Sure, they’re losing millions in ad revenue, but Elon made eight smackeroos off the deal!

Heh… can’t say Lilly was catering to woke activists when they did that, can he?

Again, that’s not the point of your linked article. The point of your linked article is that employers are (not unreasonably) wary of candidates who complain about previous employers in their job interview.

Of course hiring managers check out social media of prospective candidates for all types of potential red flags. But it would have to be a pretty dumb hiring manager who would interpret some Twitter-thread complaints about a public spectacle of a management disaster on the scale of Musk’s mishandling of Twitter as a “potential red flag”.

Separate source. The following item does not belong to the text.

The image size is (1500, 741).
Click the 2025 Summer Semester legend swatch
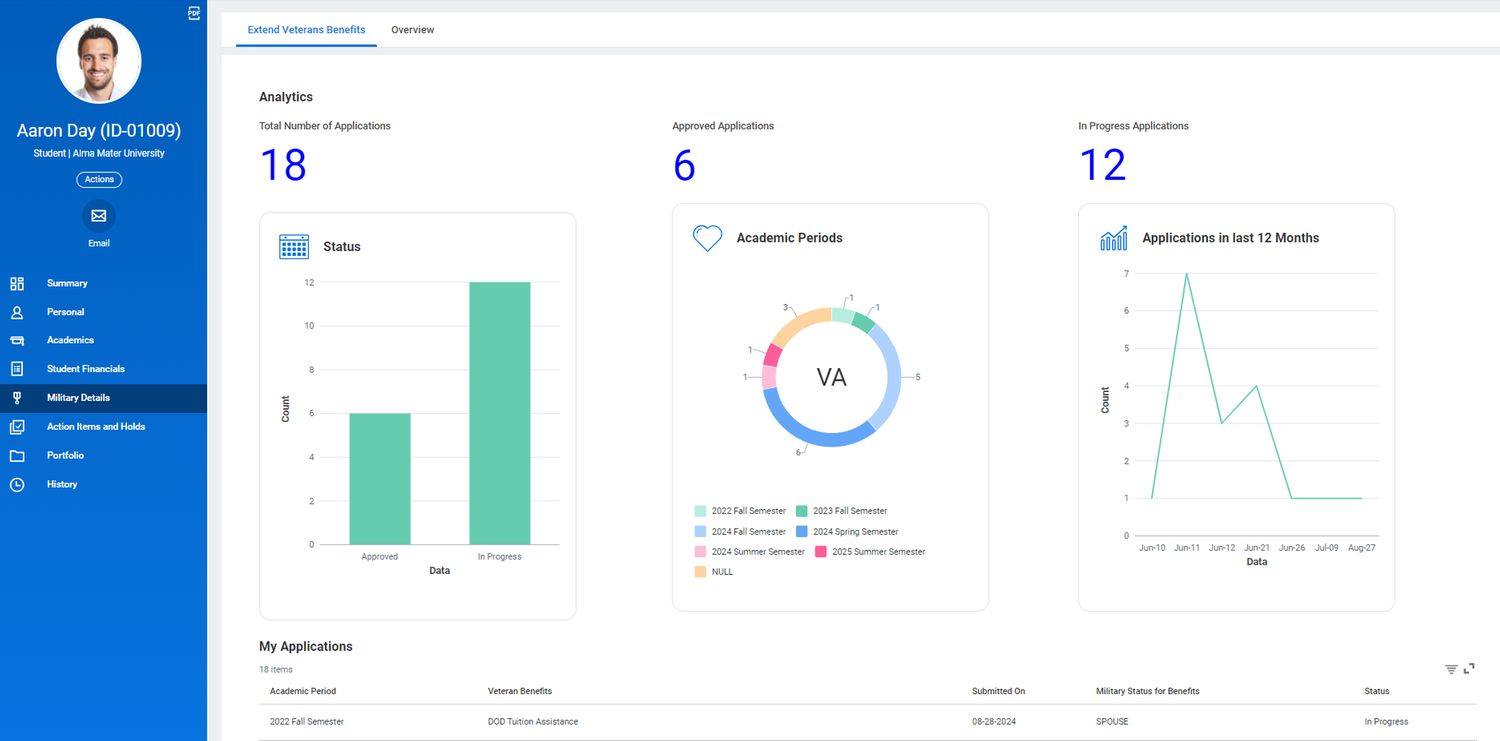pos(821,552)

(And, again, the tweeter who originally used the “starving” phrase that sent you into your “whiny-little-snowflakes” rant in the first place was not AFAICT a current or former Twitter employee, making your attempted point even more irrelevant to your linked article that you tried to use to support it.)

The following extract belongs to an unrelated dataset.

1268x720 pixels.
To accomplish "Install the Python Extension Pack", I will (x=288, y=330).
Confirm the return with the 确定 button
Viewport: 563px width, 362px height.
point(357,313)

I will say that it’s probably not incorrect to say that Twitter is slowed down unnecessarily by network calls to microservices for features that aren’t that important. Tech companies do accumulate bullshit bloatware features that nobody has the heart to kill.

Microservices are a foundational element of modern software architecture. “Turning off the microservices bloatware” is like Michael Scott ranting “the problem is we have too many files, and we’re going to start throwing them out, starting with that box right there.”

The way Musk phrased suggests that he really doesn’t know what he’s doing. He could have said “we’re disabling underutilized features as an experiment to improve the low-bandwidth experience.” But based on what he actually said, it sounds like he’s repeating verbatim something he heard from one of his temporarily assigned Tesla scab-lackeys.

These people probably don’t understand the problem well, and aren’t describing it well, to a man who lacks the depth to tell the difference, yet cannot keep his mouth shut. Those of us who work in software have witnessed this pattern enough to understand that it only ends in tears.